John Fine <johnsfine@xxxxxxxxxxx> · Wed, 24 Sep 2008 11:21:01 -0400

Łukasz Lew wrote:
I fixed the problem (I think) with rdtsc on 64bit architectures.
http://www.mimuw.edu.pl/~lew/libego_benchmark.tgz

Seems to work.  Why was it previously correct for 32 bit?  Did the 32 
bit compiler already combine the correct two registers?
You may be very right about the register allocation.
I tuned my code on 4.2 and small "irrelevant" changes changed the
perfomance badly
and asm output revealed among other things different registers.

That doesn't really prove much.  Without some very good output from 
Opannotate, I don't know how to tell the real reason for the performance 
difference.

I use Oprofile a lot, and tried to pinpoint the difference but asm
output is too different
while c++ annotation  is too weak because of heavy inlining.

I'm trying to understand and/or fix the use of Opannotate for some much 
harder problems, so I was curious enough to try it on your program.  I 
compiled your program x86_64 with gcc 4.4.  Even if I got good results, 
that wouldn't tell you anything about 32 bit gcc 4.3.
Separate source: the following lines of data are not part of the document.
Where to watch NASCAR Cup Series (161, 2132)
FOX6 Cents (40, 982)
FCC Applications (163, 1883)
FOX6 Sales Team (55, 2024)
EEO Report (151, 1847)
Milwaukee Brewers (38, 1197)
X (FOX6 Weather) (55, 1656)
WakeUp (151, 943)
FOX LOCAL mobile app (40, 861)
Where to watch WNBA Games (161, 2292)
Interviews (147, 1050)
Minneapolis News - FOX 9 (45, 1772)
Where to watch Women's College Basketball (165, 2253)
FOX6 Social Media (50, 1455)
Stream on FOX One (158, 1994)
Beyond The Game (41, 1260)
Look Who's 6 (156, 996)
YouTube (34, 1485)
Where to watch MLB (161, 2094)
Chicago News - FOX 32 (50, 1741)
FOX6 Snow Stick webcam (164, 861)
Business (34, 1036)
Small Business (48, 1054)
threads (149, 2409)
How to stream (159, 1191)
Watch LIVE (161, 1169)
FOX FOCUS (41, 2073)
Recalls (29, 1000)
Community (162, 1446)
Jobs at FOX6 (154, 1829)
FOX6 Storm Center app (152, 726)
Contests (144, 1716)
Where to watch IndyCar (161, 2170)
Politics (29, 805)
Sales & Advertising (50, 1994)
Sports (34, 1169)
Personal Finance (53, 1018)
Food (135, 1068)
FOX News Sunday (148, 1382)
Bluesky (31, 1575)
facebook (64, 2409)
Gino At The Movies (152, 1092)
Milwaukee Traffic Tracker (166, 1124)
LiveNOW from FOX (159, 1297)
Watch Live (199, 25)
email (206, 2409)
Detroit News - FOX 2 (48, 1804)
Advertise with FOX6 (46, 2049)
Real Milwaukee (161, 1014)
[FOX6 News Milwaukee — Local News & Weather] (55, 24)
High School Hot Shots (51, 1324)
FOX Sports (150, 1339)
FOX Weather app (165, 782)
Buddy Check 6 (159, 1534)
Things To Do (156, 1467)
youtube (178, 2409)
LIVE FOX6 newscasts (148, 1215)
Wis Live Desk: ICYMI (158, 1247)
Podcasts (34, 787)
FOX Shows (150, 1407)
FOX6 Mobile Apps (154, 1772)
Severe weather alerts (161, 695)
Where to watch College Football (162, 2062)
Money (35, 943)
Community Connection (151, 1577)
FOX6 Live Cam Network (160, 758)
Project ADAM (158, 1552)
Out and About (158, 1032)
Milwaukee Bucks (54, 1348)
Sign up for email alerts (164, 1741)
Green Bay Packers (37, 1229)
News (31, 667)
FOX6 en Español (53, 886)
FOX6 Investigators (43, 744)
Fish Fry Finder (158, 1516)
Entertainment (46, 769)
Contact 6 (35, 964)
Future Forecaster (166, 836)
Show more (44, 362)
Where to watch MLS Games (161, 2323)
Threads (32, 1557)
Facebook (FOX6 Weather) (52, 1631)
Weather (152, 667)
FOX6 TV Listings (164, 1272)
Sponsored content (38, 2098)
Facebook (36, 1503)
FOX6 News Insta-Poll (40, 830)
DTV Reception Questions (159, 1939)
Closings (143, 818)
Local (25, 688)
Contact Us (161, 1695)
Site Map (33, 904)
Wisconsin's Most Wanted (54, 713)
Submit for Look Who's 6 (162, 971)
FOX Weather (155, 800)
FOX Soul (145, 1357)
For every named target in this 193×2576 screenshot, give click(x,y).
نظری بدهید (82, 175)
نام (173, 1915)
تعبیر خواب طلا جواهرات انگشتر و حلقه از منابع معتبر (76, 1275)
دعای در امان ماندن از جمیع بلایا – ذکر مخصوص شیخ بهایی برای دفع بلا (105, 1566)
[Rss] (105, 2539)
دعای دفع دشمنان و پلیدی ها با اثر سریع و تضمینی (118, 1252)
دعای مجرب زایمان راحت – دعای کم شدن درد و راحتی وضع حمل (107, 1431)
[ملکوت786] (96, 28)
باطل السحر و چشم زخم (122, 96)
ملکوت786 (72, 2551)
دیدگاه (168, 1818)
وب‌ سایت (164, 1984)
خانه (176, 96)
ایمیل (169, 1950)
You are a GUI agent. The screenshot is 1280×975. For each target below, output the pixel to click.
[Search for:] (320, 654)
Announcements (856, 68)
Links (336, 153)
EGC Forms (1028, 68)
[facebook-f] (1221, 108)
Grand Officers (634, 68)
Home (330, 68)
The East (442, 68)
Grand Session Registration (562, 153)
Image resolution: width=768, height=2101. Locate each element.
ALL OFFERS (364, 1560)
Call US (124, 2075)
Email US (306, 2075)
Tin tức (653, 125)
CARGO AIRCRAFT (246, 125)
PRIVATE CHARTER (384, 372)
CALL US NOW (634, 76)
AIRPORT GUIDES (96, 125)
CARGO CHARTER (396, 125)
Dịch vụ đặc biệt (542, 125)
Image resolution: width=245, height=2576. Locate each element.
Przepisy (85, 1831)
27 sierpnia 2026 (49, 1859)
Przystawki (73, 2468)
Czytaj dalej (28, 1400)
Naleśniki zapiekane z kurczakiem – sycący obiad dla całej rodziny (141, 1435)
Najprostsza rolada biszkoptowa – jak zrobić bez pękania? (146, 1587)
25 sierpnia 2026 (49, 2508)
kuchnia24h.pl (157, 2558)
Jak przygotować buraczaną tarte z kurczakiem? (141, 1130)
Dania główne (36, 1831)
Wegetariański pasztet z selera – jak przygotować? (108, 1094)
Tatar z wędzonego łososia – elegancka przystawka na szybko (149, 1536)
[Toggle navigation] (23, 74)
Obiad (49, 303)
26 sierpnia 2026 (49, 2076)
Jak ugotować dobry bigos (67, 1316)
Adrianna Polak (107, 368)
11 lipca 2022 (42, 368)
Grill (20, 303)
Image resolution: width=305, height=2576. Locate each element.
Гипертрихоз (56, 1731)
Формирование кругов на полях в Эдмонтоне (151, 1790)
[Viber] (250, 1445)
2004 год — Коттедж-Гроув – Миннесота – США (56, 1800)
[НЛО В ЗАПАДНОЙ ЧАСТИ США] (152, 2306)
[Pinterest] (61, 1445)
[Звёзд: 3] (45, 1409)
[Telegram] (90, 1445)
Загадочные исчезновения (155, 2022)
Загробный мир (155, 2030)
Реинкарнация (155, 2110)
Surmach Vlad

But I got surprisingly bad results.  I haven't previously seen such bad 
results from opannotate without using heavily templated code.  But I 
also haven't used a gcc 4.4 compiled program with opannotate before.

In --source mode nearly all the total time was missing (not associated 
with any source line).  In mixed source and assembly view, I think all 
the time was shown, but I don't think the assembly code corresponded 
very accurately with the source code and the time was in some very 
surprising lumps.  I usually can interpret such lumps (usually the 
instruction after an L2 cache miss or the instruction after a 
mispredicted branch).  But that didn't seem to fit the execution time 
lumps in your code.

The few points in your source code that had most of the total execution 
time were inlined multiple times with different register usage each 
time.  No one inline copy of any such routine had as much as 4% of the 
total execution time.  That tends to wreck the theory that a minor 
change somewhere has caused a big difference by changing register 
allocation.  There wouldn't be that sort of correlation in the way it 
changes register allocation across a bunch of different inlinings of the 
same function that already differ from each other in register allocation.